***** Page text *****

By Mónica Delgado
Atlantique’s title makes sense with a turn of the screw, a surprise effect that takes the film out of the love drama to render it as a fantastic one. The sea acquires an oneiric dimension and becomes an element of transit between worlds, of the living and the dead. A young woman if forced to marry someone she doesn’t love, and at the same time, keeps the secret of a love affair. Suddenly, the lover disappears with all the men of the community of Ada’s (Ibrahima Mbaye) friends, in an illegal ship of Senegal, in course to Spain, and after that incident, an ambiance of sad women who just lost their couples sets in.

***** Data supplied *****

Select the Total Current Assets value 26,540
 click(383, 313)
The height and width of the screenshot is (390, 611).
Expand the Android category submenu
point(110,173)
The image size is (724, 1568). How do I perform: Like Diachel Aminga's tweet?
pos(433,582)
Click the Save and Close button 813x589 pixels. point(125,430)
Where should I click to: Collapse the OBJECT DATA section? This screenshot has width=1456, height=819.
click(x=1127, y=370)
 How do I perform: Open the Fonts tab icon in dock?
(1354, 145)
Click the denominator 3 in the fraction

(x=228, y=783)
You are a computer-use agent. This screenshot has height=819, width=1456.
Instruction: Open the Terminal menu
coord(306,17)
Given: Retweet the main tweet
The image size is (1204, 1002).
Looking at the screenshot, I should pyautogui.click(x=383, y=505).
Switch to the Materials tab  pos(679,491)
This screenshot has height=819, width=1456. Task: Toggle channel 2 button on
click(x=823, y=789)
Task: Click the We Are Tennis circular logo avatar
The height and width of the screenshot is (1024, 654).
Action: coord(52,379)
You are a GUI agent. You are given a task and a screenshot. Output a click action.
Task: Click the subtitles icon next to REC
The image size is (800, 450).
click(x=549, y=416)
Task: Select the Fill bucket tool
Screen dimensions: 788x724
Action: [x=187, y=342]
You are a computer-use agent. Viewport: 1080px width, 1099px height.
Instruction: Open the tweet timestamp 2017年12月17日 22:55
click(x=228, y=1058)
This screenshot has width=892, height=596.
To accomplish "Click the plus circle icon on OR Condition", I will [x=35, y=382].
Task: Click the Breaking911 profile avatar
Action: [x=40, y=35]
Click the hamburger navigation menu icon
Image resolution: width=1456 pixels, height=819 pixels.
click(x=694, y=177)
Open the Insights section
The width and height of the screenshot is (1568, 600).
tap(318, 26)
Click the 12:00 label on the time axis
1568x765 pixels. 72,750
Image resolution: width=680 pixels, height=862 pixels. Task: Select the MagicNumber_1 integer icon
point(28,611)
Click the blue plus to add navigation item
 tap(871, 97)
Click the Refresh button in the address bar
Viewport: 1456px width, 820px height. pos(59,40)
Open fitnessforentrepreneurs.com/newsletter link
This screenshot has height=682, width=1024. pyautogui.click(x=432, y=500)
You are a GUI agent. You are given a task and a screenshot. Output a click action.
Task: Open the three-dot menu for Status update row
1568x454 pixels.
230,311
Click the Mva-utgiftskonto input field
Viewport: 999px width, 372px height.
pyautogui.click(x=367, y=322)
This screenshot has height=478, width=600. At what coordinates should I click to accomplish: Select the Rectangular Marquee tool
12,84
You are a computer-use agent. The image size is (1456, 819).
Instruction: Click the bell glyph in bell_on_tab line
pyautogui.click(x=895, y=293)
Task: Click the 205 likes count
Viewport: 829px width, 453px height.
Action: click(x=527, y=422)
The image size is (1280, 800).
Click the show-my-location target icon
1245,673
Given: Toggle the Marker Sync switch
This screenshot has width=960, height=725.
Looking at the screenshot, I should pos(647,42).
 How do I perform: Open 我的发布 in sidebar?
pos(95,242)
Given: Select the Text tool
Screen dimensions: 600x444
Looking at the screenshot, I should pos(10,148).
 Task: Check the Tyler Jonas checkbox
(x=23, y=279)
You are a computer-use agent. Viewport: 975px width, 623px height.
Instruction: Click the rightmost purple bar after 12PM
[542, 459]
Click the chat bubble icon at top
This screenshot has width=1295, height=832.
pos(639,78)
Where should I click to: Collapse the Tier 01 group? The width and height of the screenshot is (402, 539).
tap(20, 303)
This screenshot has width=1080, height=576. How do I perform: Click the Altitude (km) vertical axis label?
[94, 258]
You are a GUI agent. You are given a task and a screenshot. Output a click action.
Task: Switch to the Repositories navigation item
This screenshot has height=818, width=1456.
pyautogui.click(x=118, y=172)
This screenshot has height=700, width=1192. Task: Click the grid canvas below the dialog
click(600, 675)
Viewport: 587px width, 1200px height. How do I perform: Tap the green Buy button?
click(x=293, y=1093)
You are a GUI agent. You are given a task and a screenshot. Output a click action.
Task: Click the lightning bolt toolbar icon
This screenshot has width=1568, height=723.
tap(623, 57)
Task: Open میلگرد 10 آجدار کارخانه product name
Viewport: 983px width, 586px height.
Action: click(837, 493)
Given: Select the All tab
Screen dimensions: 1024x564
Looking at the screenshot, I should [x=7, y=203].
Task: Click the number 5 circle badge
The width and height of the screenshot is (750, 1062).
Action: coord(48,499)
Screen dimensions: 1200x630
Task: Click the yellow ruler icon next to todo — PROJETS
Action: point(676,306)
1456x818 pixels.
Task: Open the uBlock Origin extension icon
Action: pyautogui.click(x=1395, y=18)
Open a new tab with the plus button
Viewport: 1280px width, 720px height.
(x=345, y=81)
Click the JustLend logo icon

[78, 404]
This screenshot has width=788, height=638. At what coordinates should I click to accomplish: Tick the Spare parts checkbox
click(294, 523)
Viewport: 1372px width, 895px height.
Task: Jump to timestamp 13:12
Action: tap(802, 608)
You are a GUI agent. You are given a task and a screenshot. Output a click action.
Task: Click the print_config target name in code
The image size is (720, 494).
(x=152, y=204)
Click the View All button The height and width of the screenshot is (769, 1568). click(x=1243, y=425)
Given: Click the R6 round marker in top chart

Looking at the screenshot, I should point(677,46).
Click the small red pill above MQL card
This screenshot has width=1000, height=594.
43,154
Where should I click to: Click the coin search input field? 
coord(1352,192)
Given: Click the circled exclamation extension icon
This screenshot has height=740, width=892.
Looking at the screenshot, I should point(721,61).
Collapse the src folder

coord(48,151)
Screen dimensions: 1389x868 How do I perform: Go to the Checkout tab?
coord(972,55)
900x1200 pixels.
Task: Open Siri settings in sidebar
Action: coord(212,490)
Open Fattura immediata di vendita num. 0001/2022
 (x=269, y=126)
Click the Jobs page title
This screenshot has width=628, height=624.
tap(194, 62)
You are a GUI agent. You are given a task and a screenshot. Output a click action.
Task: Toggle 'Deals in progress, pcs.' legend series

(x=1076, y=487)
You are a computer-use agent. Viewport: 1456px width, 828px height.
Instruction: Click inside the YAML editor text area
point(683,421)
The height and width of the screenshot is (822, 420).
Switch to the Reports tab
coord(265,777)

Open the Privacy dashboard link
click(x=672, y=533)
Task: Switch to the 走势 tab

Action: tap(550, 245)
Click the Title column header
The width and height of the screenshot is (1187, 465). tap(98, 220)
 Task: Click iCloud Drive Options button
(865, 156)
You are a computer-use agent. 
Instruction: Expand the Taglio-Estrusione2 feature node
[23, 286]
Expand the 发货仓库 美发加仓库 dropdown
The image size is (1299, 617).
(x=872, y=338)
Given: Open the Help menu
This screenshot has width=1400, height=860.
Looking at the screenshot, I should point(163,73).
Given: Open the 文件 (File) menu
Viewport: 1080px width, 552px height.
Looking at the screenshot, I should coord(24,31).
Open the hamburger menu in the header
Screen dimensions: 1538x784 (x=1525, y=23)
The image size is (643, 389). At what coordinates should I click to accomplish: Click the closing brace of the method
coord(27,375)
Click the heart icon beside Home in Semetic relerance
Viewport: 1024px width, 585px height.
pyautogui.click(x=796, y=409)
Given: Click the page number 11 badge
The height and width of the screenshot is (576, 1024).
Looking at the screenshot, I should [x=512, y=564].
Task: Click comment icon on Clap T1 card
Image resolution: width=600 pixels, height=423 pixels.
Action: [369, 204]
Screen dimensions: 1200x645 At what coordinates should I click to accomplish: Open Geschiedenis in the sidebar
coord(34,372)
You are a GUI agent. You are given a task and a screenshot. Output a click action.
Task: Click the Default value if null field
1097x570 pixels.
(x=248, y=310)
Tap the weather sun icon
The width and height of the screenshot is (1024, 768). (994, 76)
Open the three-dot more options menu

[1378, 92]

*****

Short exercise 1
Translate this sentence from the Atlantique review into Spanish: "The sea acquires an oneiric dimension and becomes an element of transit between worlds, of the living and the dead."
Short exercise 2
Carry on the Atlantique review, writing on from its final sentence.

Exercise answer 1
El mar adquiere una dimensión onírica y se convierte en un elemento de tránsito entre mundos, el de los vivos y el de los muertos.

Exercise answer 2
Atlantique goes beyond the Romeo and Juliet drama of two Young lovers that can’t live their love, and becomes an against face of the migrant phenomenon in Africa to Europe, from Dakar to the Spanish coasts, from the vision of these women who stay, like Penelope, to wait in a bar, with music and drinks, waiting for the return of their men. The beginning of the film shows the work situation of Souleiman, the hidden lover of Ada, as a worker who hasn’t been paid in months, while we also see the girl in her familiar space, preparing for her wedding. Diop gives us hints for us to enter her oneiric climates, from an intro with a travelling shot where Souleiman loses himself while looking at the sea, accompanied with the music of Fatima Al Quadiri. It is precisely in these moments where the best Diop appears to bring the film out of a possible and gamy social realism.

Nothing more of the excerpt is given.